Tunisini, non solo Francia. Chi resta in Italia cerca lavoro nelle campagne

ROMA – Dopo il permesso temporaneo non tutti i tunisini vogliono raggiungere la Francia. Sono tanti quelli che dicono di voler restare in Italia e si stanno dirigendo alla ricerca di un lavoro nelle campagne del meridione, dove saranno manodopera da sfruttare in agricoltura. Nuovi braccianti per le serre e le raccolte stagionali, che iniziano adesso. Lavori faticosi e sottopagati, spesso in nero, che gli italiani non vogliono più svolgere. E’ quanto emerge da una serie di testimonianze di volontari e attivisti in diversi luoghi del sud Italia in cui sono sorte le tendopoli o da cui transitano i migranti.

A volte i tunisini sono indirizzati dalla rete della comunità presente nel nostro paese, ma capita anche che si ritrovino ‘sfrattati’ dai centri e senza mezzi di sostentamento. “Dei 40 con i documenti consegnati ieri nel Cara di Salina Grande a Trapani, molti non hanno soldi e non sanno dove andare, gli è stato comunicato che oggi devono lasciare il centro e ci hanno detto che dormiranno nelle campagne lì intorno – spiega Giorgia Listi del comitato Antirazzista Cobas – l’incapacità di spostamento peggiorerà la situazione con gli abitanti che si sentiranno minacciati da questi tunisini senza soldi e senza lavoro che vagano nelle campagne del trapanese”. Secondo l’attivista che con altri volontari monitora da settimane la situazione del Cara di Trapani “è iniziato il caporalato, ci sono padroncini italiani e mediatori migranti che reclutano ospiti del Cara per lavorare in campagna. Non sappiamo quanti siano, perché i migranti sono molto riservati su questo, temono che possa inficiare l’iter per il permesso di soggiorno”.
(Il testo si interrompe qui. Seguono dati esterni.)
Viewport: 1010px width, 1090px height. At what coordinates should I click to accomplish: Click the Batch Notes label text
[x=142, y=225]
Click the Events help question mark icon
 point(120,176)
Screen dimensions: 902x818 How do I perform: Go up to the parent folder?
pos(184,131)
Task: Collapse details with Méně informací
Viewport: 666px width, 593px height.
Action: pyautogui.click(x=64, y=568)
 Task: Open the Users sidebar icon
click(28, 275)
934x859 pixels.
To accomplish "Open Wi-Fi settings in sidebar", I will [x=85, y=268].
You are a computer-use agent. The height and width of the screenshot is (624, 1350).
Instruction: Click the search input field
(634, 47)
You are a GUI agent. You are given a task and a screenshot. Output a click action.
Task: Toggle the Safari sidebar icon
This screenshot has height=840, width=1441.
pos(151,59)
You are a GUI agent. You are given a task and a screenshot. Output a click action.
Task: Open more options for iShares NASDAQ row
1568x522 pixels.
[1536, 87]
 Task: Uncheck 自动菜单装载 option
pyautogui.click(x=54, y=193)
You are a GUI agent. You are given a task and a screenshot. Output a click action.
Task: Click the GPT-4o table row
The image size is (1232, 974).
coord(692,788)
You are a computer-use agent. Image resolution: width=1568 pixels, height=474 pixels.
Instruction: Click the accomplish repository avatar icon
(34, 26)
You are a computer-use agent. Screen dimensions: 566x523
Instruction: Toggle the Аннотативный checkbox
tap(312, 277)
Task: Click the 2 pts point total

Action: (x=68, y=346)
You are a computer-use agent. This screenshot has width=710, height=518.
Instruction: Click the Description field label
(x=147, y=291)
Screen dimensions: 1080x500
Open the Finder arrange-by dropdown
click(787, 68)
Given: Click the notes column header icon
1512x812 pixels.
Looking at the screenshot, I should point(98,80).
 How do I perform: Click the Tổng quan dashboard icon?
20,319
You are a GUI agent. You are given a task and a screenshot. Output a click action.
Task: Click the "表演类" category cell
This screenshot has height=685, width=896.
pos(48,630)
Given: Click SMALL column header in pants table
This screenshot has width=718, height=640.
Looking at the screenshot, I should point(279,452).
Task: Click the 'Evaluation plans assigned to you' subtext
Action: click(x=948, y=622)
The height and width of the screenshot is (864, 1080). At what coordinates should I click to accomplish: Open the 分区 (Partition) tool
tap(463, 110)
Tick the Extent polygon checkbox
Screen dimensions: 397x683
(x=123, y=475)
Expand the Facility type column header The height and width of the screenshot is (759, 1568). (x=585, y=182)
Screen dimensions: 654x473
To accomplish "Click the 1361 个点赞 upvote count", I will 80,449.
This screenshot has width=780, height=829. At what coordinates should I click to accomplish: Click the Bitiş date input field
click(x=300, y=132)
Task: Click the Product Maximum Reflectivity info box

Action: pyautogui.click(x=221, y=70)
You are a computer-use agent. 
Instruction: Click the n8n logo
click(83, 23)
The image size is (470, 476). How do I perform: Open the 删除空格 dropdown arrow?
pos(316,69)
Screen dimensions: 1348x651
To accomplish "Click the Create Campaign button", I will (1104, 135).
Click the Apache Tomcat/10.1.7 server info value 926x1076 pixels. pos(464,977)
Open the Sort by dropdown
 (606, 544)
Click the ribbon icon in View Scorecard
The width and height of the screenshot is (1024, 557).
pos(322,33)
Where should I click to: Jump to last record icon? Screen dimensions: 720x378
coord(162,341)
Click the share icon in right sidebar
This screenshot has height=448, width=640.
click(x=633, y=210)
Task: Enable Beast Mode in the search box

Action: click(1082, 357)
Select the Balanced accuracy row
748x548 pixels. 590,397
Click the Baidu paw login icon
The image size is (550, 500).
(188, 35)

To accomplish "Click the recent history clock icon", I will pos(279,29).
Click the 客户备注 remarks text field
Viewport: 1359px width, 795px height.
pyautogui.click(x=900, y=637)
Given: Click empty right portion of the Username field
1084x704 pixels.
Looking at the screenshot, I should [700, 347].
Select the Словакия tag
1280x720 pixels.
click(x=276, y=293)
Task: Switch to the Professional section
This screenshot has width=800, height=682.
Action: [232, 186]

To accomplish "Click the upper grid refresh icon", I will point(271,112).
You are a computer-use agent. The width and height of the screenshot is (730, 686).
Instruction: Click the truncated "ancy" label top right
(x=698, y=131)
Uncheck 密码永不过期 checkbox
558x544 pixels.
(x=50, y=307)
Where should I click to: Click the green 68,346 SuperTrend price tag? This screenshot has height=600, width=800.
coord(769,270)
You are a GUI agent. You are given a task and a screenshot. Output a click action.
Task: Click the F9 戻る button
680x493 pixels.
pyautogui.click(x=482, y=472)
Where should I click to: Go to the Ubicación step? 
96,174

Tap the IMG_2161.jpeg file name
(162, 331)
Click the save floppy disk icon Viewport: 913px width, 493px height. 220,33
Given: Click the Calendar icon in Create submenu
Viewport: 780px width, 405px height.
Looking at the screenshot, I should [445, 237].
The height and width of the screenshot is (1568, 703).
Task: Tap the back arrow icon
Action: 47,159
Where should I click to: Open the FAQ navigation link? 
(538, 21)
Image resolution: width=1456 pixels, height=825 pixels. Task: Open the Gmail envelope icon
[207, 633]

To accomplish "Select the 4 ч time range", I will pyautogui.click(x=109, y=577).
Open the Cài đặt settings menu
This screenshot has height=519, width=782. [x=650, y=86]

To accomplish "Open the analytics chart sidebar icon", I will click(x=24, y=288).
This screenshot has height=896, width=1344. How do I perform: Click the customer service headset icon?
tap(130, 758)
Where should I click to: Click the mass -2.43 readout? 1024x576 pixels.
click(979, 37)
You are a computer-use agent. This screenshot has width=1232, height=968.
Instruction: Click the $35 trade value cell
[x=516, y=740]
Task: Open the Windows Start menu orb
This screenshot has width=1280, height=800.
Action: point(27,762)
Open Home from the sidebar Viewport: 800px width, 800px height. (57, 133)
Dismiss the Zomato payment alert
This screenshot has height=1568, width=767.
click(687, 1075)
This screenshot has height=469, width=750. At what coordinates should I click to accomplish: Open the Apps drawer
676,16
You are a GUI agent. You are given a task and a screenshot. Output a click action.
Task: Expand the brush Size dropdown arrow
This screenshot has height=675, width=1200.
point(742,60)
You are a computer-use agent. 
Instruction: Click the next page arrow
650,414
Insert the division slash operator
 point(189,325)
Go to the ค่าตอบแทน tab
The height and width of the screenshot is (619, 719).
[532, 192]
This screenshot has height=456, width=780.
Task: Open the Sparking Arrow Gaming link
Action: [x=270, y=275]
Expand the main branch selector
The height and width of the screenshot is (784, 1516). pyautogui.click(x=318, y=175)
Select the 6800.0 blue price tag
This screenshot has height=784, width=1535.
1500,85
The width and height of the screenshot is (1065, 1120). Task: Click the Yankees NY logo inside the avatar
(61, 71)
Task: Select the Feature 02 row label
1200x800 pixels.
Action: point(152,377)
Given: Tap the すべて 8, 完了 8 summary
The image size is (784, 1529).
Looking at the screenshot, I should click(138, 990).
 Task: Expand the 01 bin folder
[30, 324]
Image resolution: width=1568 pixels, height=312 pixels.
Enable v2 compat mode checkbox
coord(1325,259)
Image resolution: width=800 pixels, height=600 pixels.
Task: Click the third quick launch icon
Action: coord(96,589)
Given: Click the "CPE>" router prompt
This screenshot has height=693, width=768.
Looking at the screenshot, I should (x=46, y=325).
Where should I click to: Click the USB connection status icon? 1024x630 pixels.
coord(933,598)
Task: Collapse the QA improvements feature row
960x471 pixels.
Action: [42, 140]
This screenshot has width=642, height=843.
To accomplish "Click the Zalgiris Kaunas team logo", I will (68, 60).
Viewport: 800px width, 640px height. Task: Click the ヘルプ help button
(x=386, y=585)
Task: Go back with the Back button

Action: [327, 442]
Anche un’attivista di un’altra organizzazione, Valeria Bertolino del comitato 29 dicembre 1999 strage del Vulpitta, vede una possibilità concreta che i tunisini siano nuove braccia da sfruttare nelle campagne. “Qui a Trapani molti vogliono andare nel nord Italia dove avevano contatti per lavorare – dice – molti però si fermano in zona perché sanno che sta per iniziare la stagione delle raccolte, pomodori e fragole, a Marsala e a Petrosino, poi a fine estate c’è la vendemmia ad Alcamo. Fare passare i contatti dentro il Cara non è così difficile. Molti tunisini restano perché pensano che qui ci sia lavoro”.
“Oltre che profughi, sono pure sfollati” commenta Gervasio Ungolo, volontario dell’Osservatorio Migranti Basilicata, che da oltre dieci anni segue le vicende e l’accoglienza dei braccianti stagionali stranieri che raccolgono il pomodoro a Palazzo San Gervasio (Pz). Ungolo si riferisce alla situazione dei tunisini accompagnati alle stazioni ferroviarie dopo il permesso temporaneo, che in alcuni casi sono rimasti privi di orientamento e di mezzi, bloccati a lungo negli scali. “Anche qui c’è movimento di caporali, visto che inizia la piantumazione del pomodoro e fra i maghrebini potrebbero esserci dei tunisini della tendopoli sparpagliati fra le campagne”.

Un altro snodo cruciale dopo la consegna dei permessi temporanei è stata la stazione di Villa San Giovanni dove arrivano i migranti dei centri siciliani diretti a Roma e al nord. Anche qui si sono registrati molti disagi, con permanenze in stazione anche di 24 ore prima di poter prendere un treno e gruppi di tunisini arrivati spossati e disidratati per aver percorso a piedi il tratto Catania – Messina. “Alcuni però andavano in senso opposto, dalla tendopoli di Manduria si dirigevano a Catania perché dicevano che lì c’è lavoro nelle campagne, sono passati da qui almeno due gruppi, giovedì sera e sabato scorso” raccontano Antonio Oppedisano e Daniele, volontari delle associazioni riunite nel Comitato di solidarietà ai migranti (Cosmi).